→ ABOUT THIS TASK
From the data below, repeat exactly the lines from the line with "our 1067 partners (233, 1234)" to the line with "Electro Optics (265, 2450)", both included.

◇ ◇ ◇ ◇ ◇

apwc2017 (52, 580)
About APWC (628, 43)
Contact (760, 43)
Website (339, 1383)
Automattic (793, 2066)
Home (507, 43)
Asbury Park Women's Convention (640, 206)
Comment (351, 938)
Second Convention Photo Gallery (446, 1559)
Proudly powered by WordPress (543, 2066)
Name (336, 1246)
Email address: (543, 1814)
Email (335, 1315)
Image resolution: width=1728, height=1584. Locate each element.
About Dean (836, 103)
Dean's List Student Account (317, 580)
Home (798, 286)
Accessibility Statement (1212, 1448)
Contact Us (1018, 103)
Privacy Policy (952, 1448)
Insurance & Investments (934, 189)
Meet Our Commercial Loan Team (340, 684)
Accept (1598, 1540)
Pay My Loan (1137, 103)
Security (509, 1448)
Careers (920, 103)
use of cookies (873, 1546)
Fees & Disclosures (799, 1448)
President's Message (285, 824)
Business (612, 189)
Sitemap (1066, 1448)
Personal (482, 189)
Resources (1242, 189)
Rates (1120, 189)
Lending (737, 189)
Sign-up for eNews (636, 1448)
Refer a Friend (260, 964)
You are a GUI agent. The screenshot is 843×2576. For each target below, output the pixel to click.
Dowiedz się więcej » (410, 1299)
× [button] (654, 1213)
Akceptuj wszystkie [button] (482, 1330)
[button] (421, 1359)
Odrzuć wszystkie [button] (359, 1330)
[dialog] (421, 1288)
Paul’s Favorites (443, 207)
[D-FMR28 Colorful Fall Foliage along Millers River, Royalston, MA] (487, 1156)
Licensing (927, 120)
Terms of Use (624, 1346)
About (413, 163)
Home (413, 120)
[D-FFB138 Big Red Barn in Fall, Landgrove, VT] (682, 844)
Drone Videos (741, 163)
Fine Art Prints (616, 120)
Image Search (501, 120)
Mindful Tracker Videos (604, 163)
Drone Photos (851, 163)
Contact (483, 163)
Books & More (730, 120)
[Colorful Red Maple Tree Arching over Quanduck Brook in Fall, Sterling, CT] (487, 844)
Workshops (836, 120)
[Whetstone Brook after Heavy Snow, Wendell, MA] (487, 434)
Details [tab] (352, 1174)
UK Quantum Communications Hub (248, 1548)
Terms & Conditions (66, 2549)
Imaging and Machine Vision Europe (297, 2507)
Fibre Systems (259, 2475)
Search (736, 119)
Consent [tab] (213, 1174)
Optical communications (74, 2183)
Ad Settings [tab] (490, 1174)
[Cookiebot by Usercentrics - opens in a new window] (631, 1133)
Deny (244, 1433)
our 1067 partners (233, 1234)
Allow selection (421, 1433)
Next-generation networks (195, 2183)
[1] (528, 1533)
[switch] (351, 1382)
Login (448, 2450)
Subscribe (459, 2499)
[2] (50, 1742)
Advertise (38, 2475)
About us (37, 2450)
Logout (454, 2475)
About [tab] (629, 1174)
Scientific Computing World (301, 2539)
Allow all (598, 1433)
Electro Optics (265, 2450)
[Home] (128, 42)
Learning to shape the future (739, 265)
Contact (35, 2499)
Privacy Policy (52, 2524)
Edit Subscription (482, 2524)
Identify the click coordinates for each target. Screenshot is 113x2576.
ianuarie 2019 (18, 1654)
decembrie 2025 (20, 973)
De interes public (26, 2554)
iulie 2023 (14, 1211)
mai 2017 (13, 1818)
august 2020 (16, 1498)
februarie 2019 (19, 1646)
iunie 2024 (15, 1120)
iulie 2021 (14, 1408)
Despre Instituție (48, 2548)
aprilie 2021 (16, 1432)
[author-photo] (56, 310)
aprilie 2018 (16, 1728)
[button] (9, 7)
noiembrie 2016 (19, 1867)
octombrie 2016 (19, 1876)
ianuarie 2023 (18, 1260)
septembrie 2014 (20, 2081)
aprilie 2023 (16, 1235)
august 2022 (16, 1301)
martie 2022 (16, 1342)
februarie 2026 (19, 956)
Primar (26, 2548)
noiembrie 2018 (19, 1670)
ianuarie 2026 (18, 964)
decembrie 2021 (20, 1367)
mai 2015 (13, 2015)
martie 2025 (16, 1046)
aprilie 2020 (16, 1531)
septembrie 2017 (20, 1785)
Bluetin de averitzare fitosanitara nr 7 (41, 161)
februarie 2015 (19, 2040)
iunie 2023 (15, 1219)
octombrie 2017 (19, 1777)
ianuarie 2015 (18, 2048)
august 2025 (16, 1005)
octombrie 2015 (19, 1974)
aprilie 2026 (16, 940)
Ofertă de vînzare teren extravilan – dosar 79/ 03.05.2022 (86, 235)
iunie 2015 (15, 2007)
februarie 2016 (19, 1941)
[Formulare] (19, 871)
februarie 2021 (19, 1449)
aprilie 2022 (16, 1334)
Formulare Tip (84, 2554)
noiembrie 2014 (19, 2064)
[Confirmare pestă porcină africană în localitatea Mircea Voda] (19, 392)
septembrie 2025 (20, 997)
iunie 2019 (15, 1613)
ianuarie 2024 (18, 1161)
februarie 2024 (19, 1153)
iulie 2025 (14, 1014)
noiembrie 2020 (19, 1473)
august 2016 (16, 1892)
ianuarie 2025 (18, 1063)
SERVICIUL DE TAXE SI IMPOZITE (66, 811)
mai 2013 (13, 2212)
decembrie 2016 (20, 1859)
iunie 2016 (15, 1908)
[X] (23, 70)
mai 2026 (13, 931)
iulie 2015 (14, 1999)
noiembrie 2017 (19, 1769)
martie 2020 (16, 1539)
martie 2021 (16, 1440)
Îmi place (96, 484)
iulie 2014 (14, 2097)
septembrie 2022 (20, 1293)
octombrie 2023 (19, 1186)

◇ ◇ ◇ ◇ ◇

→ YOUR SOLUTION
our 1067 partners (233, 1234)
Allow selection (421, 1433)
Next-generation networks (195, 2183)
[1] (528, 1533)
[switch] (351, 1382)
Login (448, 2450)
Subscribe (459, 2499)
[2] (50, 1742)
Advertise (38, 2475)
About us (37, 2450)
Logout (454, 2475)
About [tab] (629, 1174)
Scientific Computing World (301, 2539)
Allow all (598, 1433)
Electro Optics (265, 2450)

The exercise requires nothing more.